Horizontal Motion : The projectile travels horizontally a distance $d = 0.50 \, \text{m}$ in a time $2t$ . Thus, the horizontal velocity is $v_x = \dfrac {d}{2t} = \dfrac {d}{2 \cdot \sqrt {\dfrac {2h}{g}}}.$

Putting it together : $\begin{aligned} v &= \sqrt {v_x^2 + v_y^2} \\&= \sqrt {\left( \dfrac {d}{2 \cdot \sqrt {\dfrac {2h}{g}}} \right)^2 + 2gh} \\&= \sqrt {\dfrac {gd^2}{8h} + 2gh}. \end{aligned}$ Using $d = 0.50 \, \text{m}$ , $g = 9.8 \, \text{m/s}^2$ , and $h = 0.784 \, \text{m}$ , we have $v = \boxed {\text {3.97 m/s}}.$

Alternatively, we could have just numerically calculated $v_x$ and $v_y$ separately and then used $v = \sqrt {v_x^2 + v_y^2}$ , but the above also works.

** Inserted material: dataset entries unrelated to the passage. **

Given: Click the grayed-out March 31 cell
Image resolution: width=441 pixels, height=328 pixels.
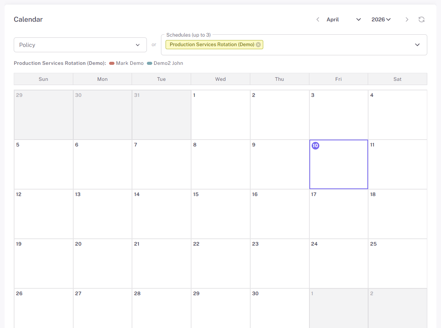Looking at the screenshot, I should (161, 114).
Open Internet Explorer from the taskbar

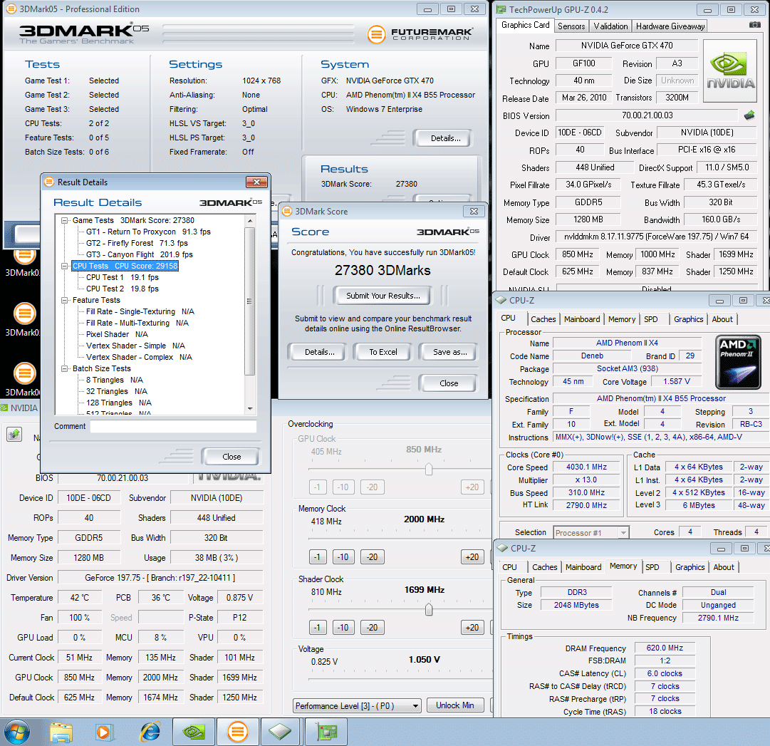[150, 732]
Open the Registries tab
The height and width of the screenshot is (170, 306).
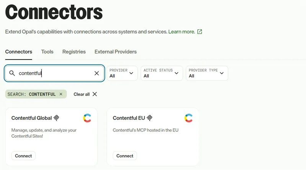pos(74,52)
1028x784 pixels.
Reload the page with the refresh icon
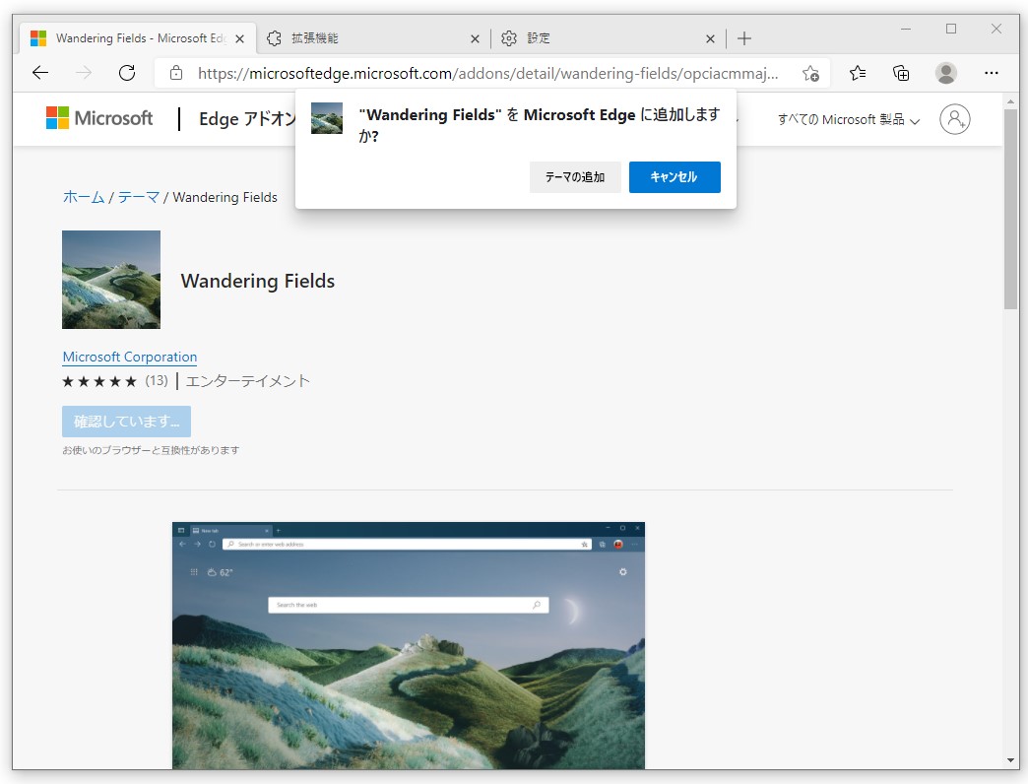[x=126, y=72]
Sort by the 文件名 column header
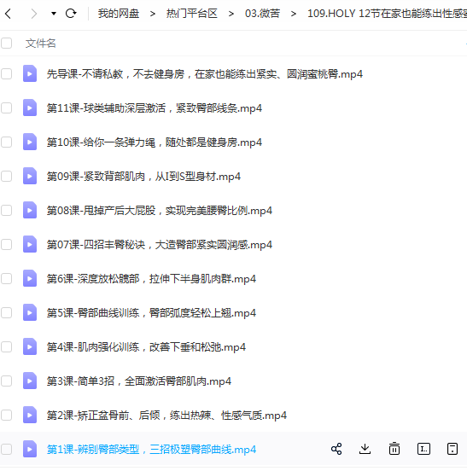 (x=40, y=44)
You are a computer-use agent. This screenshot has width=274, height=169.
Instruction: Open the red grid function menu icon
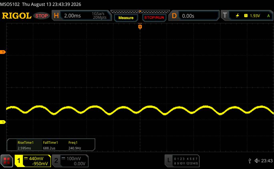click(x=7, y=161)
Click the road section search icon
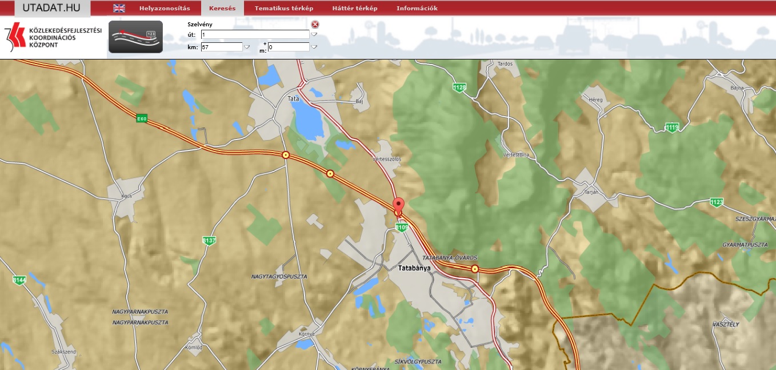 click(x=135, y=37)
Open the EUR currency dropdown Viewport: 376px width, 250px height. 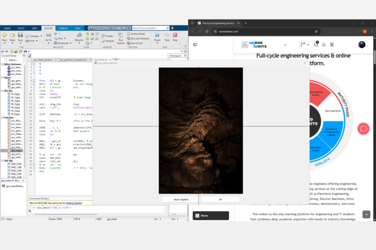click(x=305, y=45)
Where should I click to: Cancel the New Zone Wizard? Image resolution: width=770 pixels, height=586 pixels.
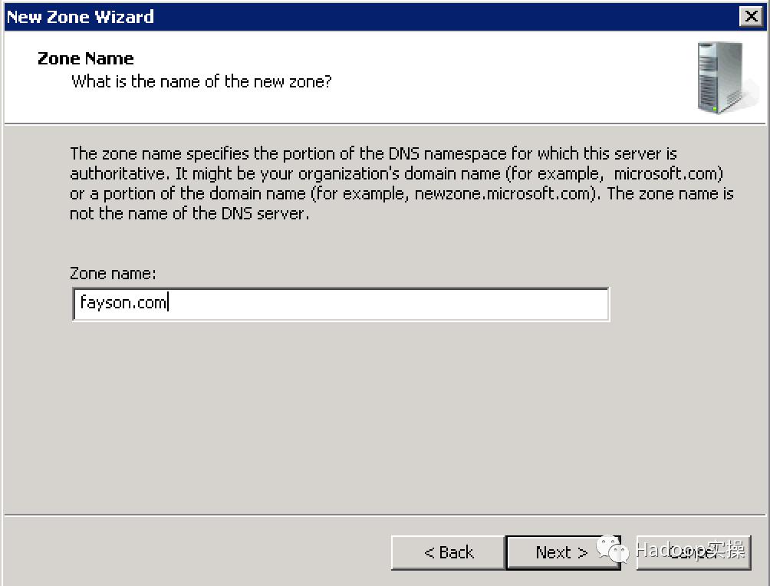693,552
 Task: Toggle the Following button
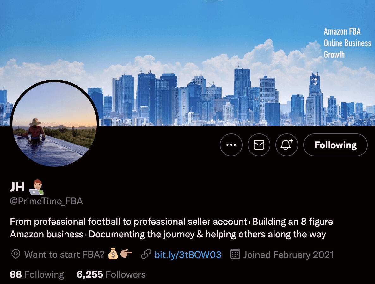335,145
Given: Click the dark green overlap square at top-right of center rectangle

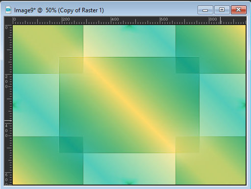Looking at the screenshot, I should click(x=188, y=65).
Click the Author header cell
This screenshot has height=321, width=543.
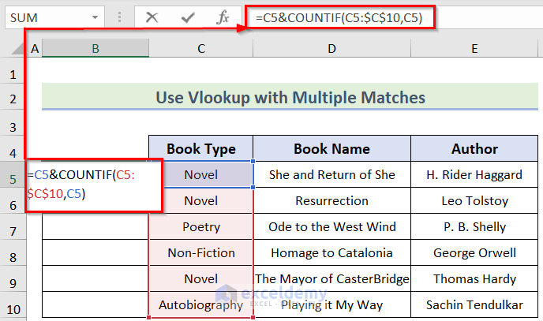pos(474,148)
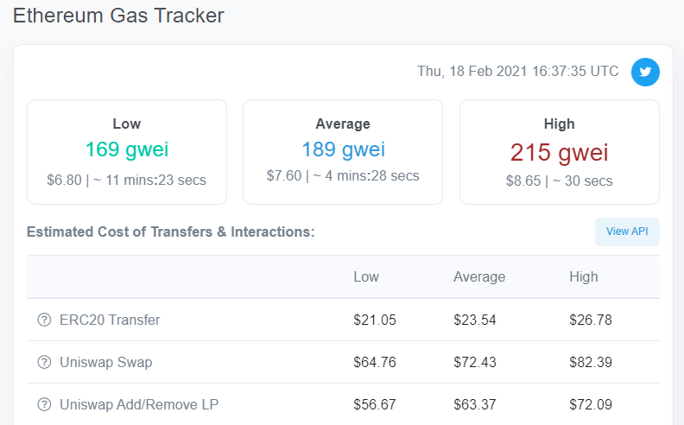Click the $64.76 Uniswap Swap low cost
Viewport: 684px width, 425px height.
pyautogui.click(x=375, y=362)
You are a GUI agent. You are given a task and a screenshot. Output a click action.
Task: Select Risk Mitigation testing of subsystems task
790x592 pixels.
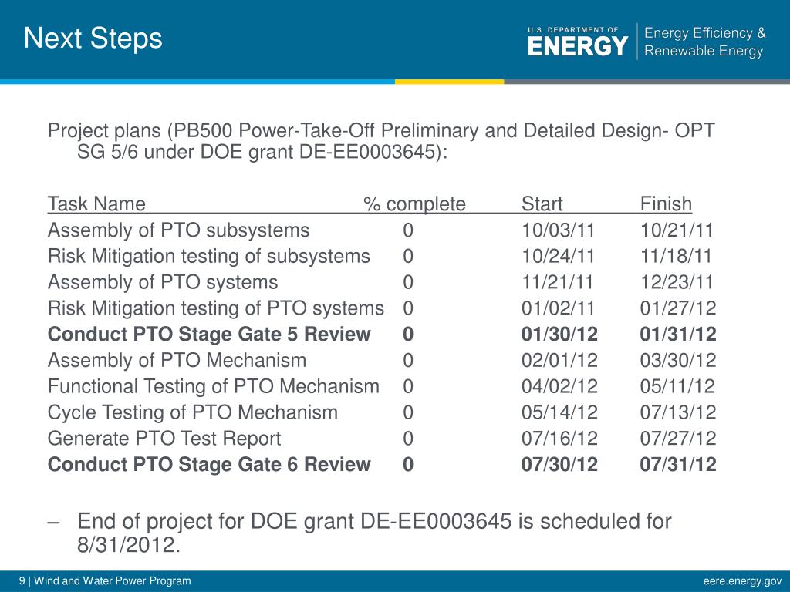coord(208,256)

In the y component, we know that vf^2-vi^2=2ad and at the top of the parabola vf=0

We get -vi^2=(2)(-9.8)(0.784)

vi=3.92

in the x component, since the time for 2 tosses is 0.4s, then the amount for 4 tosses, which is the period, must be 0.8s.

vx=0.5/0.8

=0.625

v^2 = vi^2 + vx^2

v^2 =3.92^2 + 0.625^2

Therefore, v=3.97

BY USING THE FOLLOWING EQUATION WE CAN FIND THE INITIAL VELOCITY S=UT+1/2AT2 0.784=0.4U-1/2 9.8 0.4*0.4 0.784=0.4U-0.784 U=1.568/0.4 WE GET U AS 3.97

Since the time between two throws is 0.4, the time of flight is 4*0.4=1.6s. Let $\theta$ be the angle at which the ball is thrown. Then, we have the following equations-

$u{\cos(\theta)}t=d$

${1 \over 2}m(u\sin(\theta))^2=mgh$

Solving, for $u$ , we get $u=3.9324$ .